Watercolor is what you Don't paint
To have light in the watercolor, you have to paint around it to preserve it. You leave the white of the paper for highlight. You can use white gouache to paint the highlight you lost, but it just doesn't feel the same.
There's also something what I'd like to call the "breathing room". That is, when you put down the washes on a rough paper (it has to be rough or at least cold press paper). You often get little sparkles of white within it, and they are magical. Don't fill in all the white spots. The paintings will feel dead when you try to fill everything in, because you didn't leave any breathing room.
Having breathing room makes your painting more alive, and they also create visual interest. Because they break up the flatness of an area without distracting the big picture.
The impact of your watercolor painting is what you don't paint. Once you paint an area over and it dries, there is no way to get the white of the paper back. Therefore, as you paint and put down washes, ask yourself what you should leave out.
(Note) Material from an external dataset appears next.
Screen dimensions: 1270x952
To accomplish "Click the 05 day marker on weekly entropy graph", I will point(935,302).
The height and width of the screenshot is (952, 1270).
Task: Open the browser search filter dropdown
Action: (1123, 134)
Lastly, these sparkles happen naturally and randomly. You can influence it to a certain degree by painting faster stroke and dry mixture. But you can never and shouldn't control exactly where they appear. The key is to react and work with the watercolor, observe what's happening in your painting. That's what makes the watercolor fun, because you never know for sure what's going to happen. Remember not to try so hard to control watercolor, you work with it.